大切なのは、まじないや呪物に頼ることではなく、相手を思いやる心、自分を磨こうとする努力です。

笑顔で接し、誠実に行動し、自分の魅力を育てていく――それこそが最良の「恋愛成就のおまじない」ではないでしょうか。


おわりに

相談に来られた女性は、妙行寺で一緒に呪物に対してご供養のお経をあげました。そして、呪物とは縁がなくなった状態になってもらって、新しい気持ちで日々を過ごされています。彼女は「とてもスッキリした。以前は、とても思い詰めていて今にして思うと少しおかしかった」と後日、感想を頂きました。

「呪」という字は、「まじない」とも「のろい」とも読みます。

つまり、同じ行為でも「人を幸せにする祈り」になるか、「人を縛る呪い」になるかは、その人の心次第なのです。
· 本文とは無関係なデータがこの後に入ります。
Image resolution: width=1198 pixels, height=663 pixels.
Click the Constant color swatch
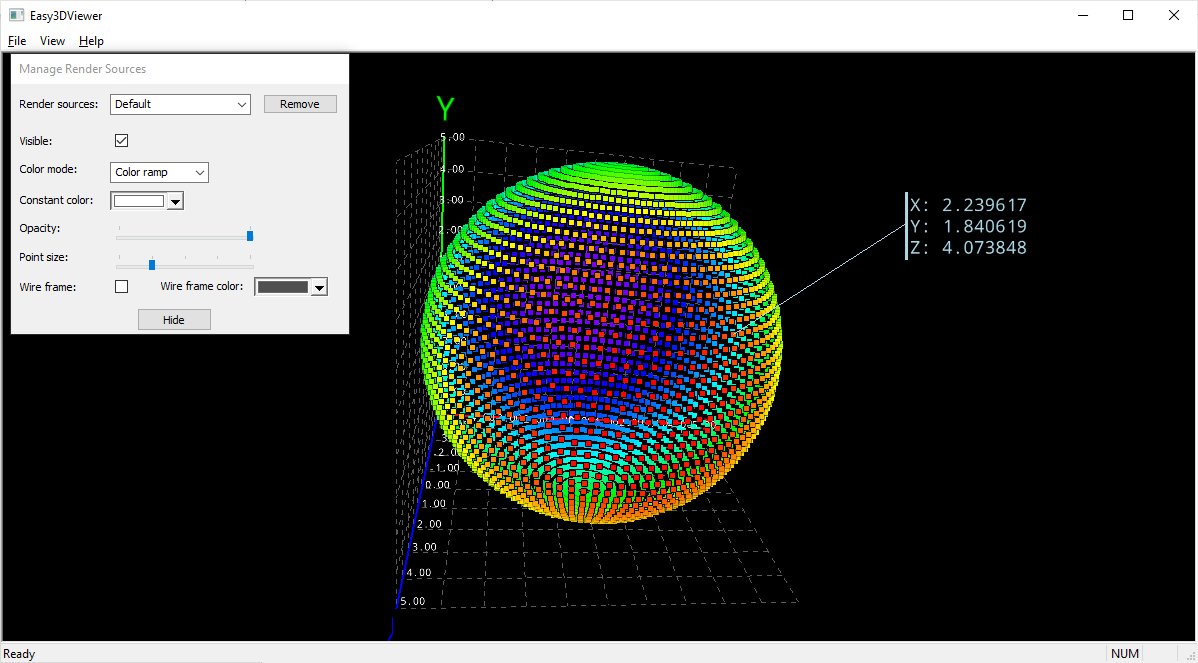tap(141, 200)
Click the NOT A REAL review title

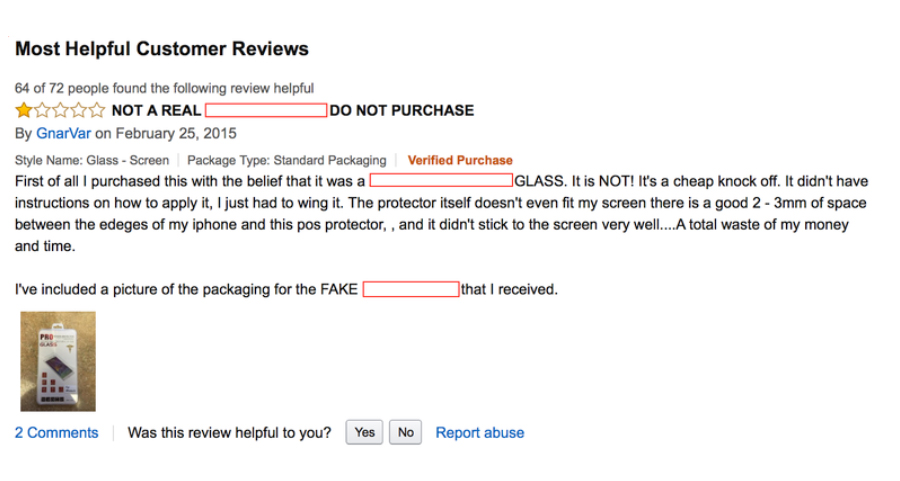156,110
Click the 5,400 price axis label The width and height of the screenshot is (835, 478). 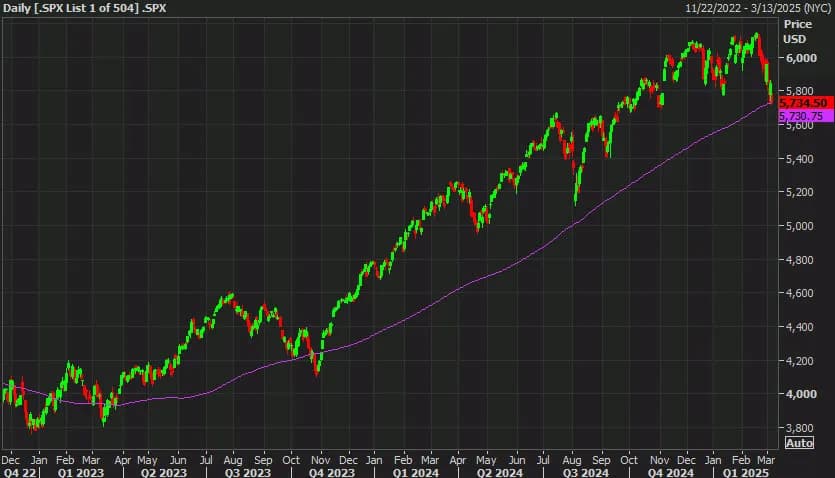click(799, 159)
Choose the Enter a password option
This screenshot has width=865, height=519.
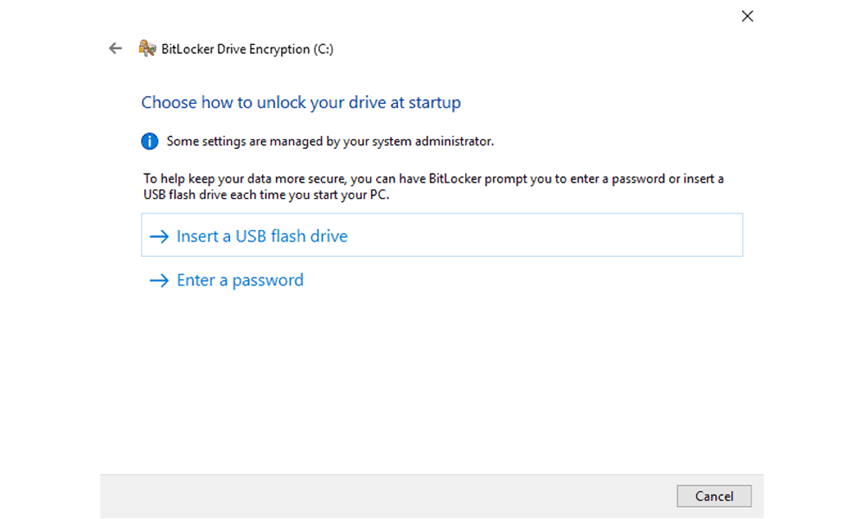click(240, 280)
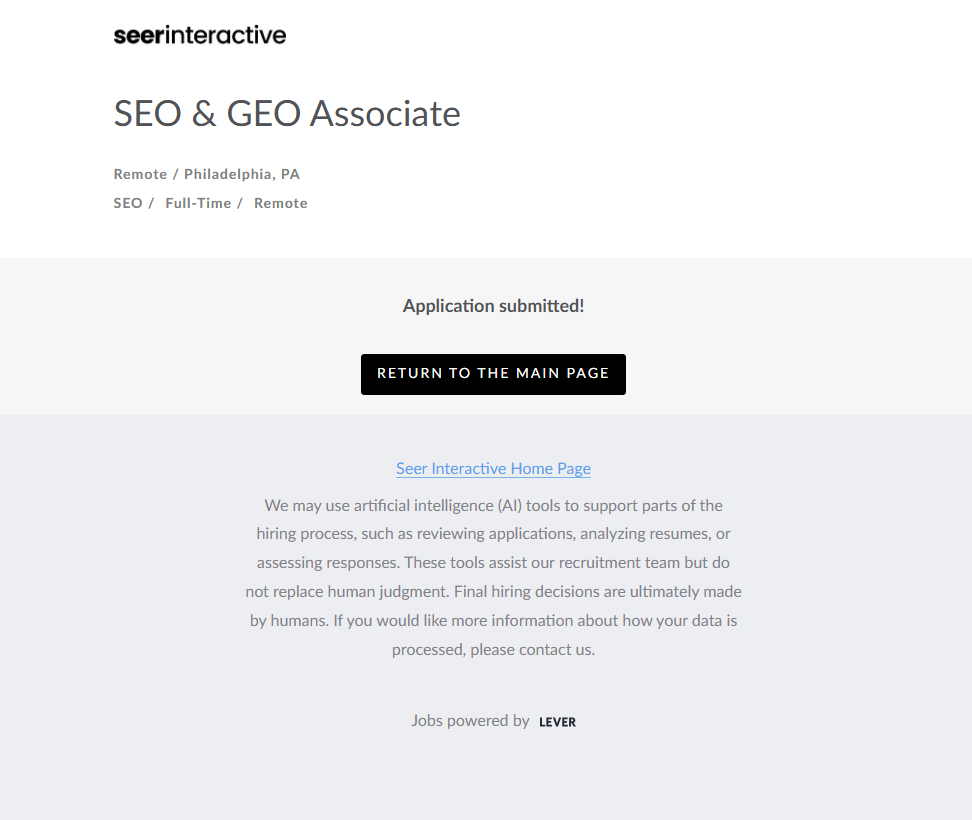Click the Philadelphia, PA location text
Viewport: 972px width, 820px height.
click(242, 174)
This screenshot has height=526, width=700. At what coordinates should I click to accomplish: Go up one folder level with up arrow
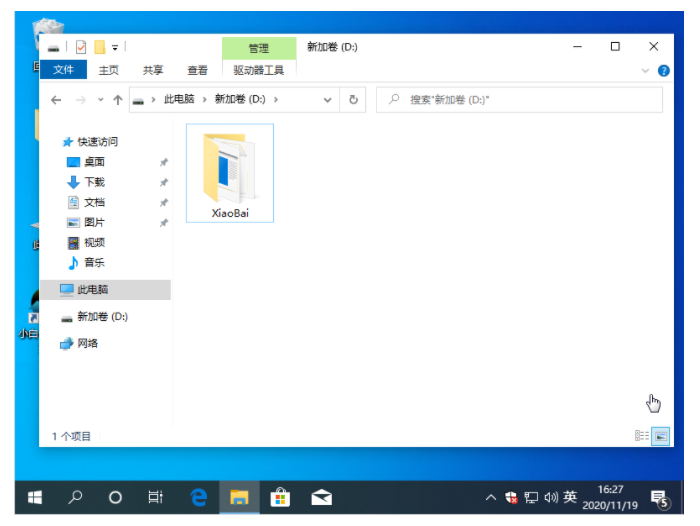(118, 100)
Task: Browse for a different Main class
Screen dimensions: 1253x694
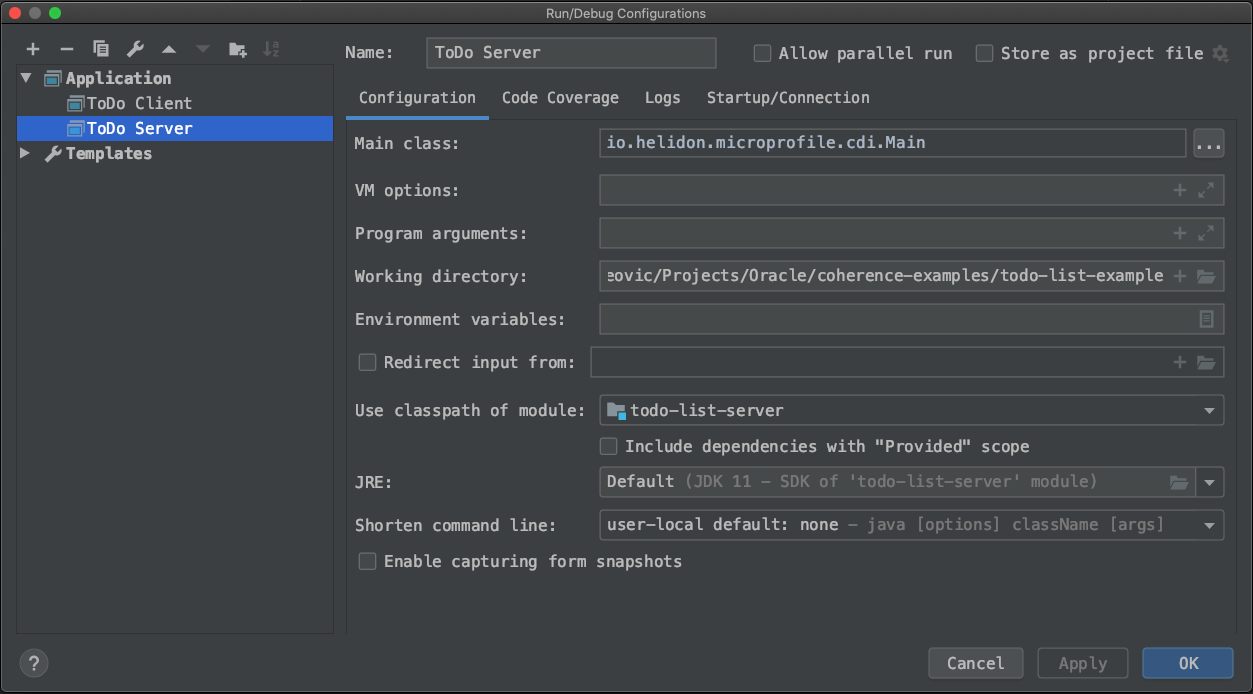Action: [1208, 143]
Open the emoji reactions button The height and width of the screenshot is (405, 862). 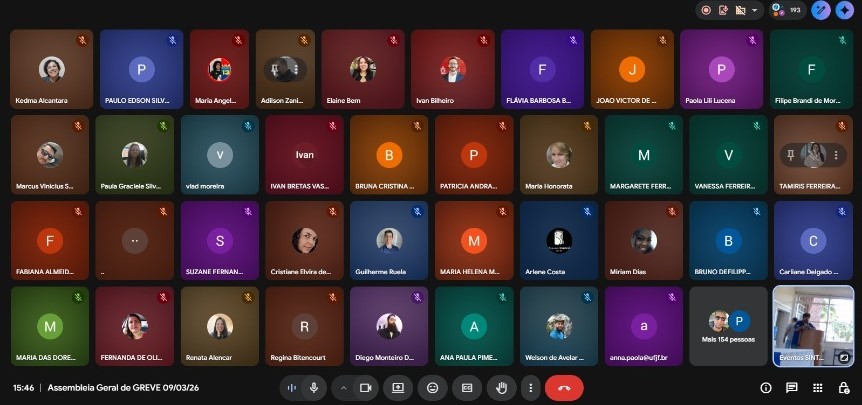[432, 387]
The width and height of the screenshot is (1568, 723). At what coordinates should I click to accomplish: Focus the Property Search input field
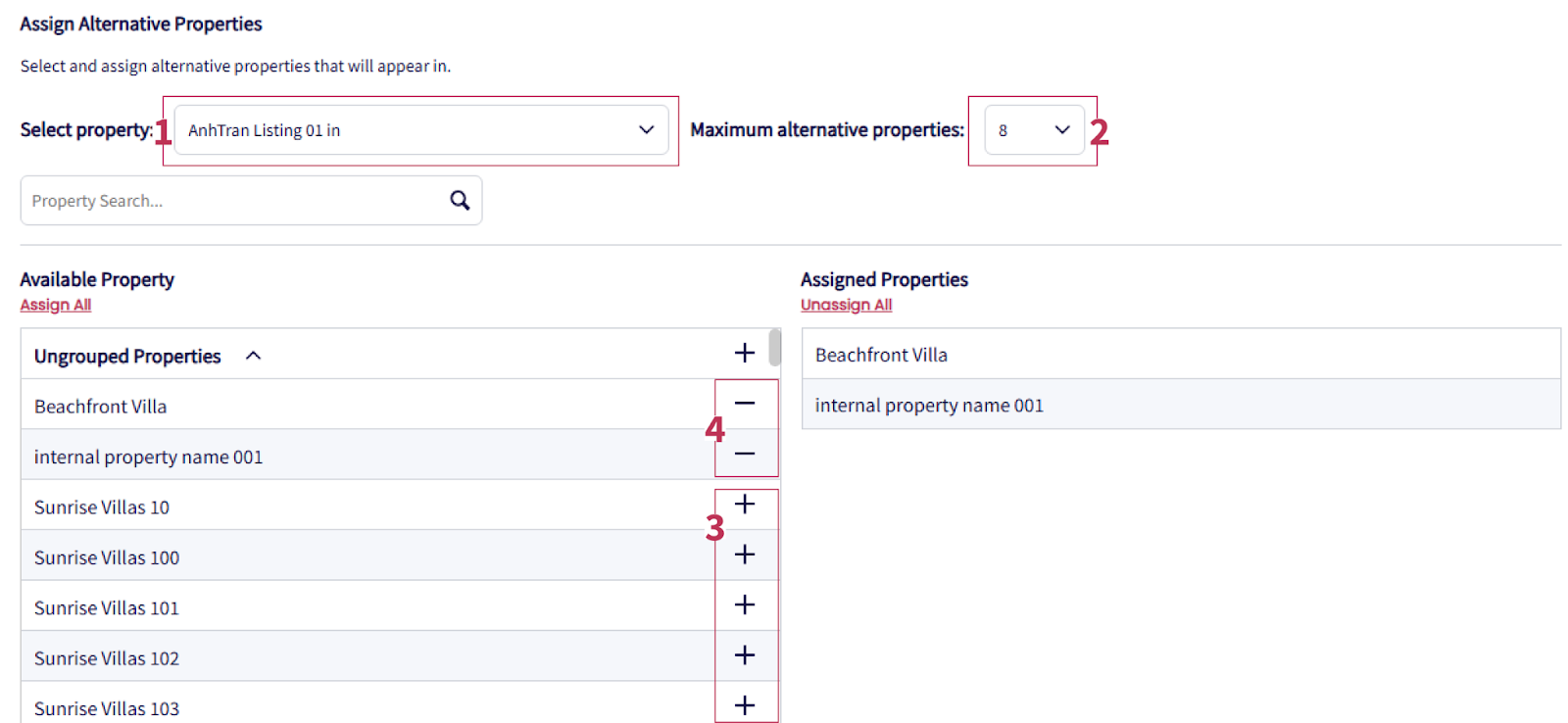click(235, 201)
恋愛成就を願うなら、相手の自由を尊重し、相手の幸せを願う心を持つこと。そうすれば、たとえ思い通りの形で結ばれなくても、自分自身の心は必ず成長し、より良い未来へ導かれるでしょう。

だからこそ、安易に呪物や呪術に頼るのではなく、まずは自分自身を磨き、素直な気持ちで相手と向き合うことが大切だと思います。


恋愛成就は「呪い」ではなく「祈り」で叶えるもの。どうか皆さんも、心に光を灯すまじないを選んでください。